Repeat the whole listing, keeping every word and every line intact.

Source material —
↓↓↓
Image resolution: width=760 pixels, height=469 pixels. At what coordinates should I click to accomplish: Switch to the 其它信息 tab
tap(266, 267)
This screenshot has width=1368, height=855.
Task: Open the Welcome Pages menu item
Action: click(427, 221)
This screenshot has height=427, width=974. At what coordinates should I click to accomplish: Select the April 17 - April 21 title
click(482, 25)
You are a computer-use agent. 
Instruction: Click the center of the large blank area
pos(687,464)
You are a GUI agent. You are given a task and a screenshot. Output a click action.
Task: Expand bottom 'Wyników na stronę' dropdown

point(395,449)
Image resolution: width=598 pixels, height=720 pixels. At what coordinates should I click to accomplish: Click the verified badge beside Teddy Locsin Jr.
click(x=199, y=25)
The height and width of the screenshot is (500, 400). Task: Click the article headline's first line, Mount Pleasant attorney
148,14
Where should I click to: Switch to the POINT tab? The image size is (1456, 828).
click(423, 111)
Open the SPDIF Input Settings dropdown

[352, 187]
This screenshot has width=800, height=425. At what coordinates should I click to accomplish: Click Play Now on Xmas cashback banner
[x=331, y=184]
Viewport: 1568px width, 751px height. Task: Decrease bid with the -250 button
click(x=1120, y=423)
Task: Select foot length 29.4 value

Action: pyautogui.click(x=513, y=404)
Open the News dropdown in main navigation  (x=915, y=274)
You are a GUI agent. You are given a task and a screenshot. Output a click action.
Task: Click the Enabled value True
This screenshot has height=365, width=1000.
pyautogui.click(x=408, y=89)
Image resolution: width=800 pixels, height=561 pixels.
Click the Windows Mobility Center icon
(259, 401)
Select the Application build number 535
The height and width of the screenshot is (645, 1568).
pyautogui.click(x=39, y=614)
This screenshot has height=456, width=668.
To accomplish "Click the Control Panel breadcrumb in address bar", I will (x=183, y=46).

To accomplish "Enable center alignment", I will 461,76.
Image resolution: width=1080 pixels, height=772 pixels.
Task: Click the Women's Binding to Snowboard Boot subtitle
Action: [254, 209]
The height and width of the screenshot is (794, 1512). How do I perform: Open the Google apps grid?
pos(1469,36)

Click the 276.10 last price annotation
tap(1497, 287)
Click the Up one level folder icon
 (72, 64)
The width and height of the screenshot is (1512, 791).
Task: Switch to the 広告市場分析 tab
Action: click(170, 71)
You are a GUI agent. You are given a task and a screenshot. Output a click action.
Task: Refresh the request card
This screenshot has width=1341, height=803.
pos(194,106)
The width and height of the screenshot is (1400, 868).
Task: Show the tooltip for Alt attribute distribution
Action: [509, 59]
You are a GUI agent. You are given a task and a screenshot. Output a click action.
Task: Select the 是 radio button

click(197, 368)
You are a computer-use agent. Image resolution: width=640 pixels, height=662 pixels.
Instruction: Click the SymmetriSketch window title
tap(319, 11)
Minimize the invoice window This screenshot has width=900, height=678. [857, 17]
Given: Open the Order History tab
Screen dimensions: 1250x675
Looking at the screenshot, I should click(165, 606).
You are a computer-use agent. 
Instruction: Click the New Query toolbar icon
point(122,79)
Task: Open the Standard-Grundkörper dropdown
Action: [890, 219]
↑↑↑
Output of the exercise —
Image resolution: width=760 pixels, height=469 pixels. At what coordinates should I click to accomplish: Switch to the 其它信息 tab
tap(266, 267)
This screenshot has width=1368, height=855.
Task: Open the Welcome Pages menu item
Action: click(427, 221)
This screenshot has height=427, width=974. At what coordinates should I click to accomplish: Select the April 17 - April 21 title
click(482, 25)
You are a computer-use agent. 
Instruction: Click the center of the large blank area
pos(687,464)
You are a GUI agent. You are given a task and a screenshot. Output a click action.
Task: Expand bottom 'Wyników na stronę' dropdown

point(395,449)
Image resolution: width=598 pixels, height=720 pixels. At what coordinates should I click to accomplish: Click the verified badge beside Teddy Locsin Jr.
click(x=199, y=25)
The height and width of the screenshot is (500, 400). Task: Click the article headline's first line, Mount Pleasant attorney
148,14
Where should I click to: Switch to the POINT tab? The image size is (1456, 828).
click(423, 111)
Open the SPDIF Input Settings dropdown

[352, 187]
This screenshot has width=800, height=425. At what coordinates should I click to accomplish: Click Play Now on Xmas cashback banner
[x=331, y=184]
Viewport: 1568px width, 751px height. Task: Decrease bid with the -250 button
click(x=1120, y=423)
Task: Select foot length 29.4 value

Action: pyautogui.click(x=513, y=404)
Open the News dropdown in main navigation  (x=915, y=274)
You are a GUI agent. You are given a task and a screenshot. Output a click action.
Task: Click the Enabled value True
This screenshot has height=365, width=1000.
pyautogui.click(x=408, y=89)
Image resolution: width=800 pixels, height=561 pixels.
Click the Windows Mobility Center icon
(259, 401)
Select the Application build number 535
The height and width of the screenshot is (645, 1568).
pyautogui.click(x=39, y=614)
This screenshot has height=456, width=668.
To accomplish "Click the Control Panel breadcrumb in address bar", I will (x=183, y=46).

To accomplish "Enable center alignment", I will 461,76.
Image resolution: width=1080 pixels, height=772 pixels.
Task: Click the Women's Binding to Snowboard Boot subtitle
Action: [254, 209]
The height and width of the screenshot is (794, 1512). How do I perform: Open the Google apps grid?
pos(1469,36)

Click the 276.10 last price annotation
tap(1497, 287)
Click the Up one level folder icon
 (72, 64)
The width and height of the screenshot is (1512, 791).
Task: Switch to the 広告市場分析 tab
Action: click(170, 71)
You are a GUI agent. You are given a task and a screenshot. Output a click action.
Task: Refresh the request card
This screenshot has width=1341, height=803.
pos(194,106)
The width and height of the screenshot is (1400, 868).
Task: Show the tooltip for Alt attribute distribution
Action: [509, 59]
You are a GUI agent. You are given a task and a screenshot. Output a click action.
Task: Select the 是 radio button

click(197, 368)
You are a computer-use agent. Image resolution: width=640 pixels, height=662 pixels.
Instruction: Click the SymmetriSketch window title
tap(319, 11)
Minimize the invoice window This screenshot has width=900, height=678. [857, 17]
Given: Open the Order History tab
Screen dimensions: 1250x675
Looking at the screenshot, I should click(165, 606).
You are a computer-use agent. 
Instruction: Click the New Query toolbar icon
point(122,79)
Task: Open the Standard-Grundkörper dropdown
Action: [890, 219]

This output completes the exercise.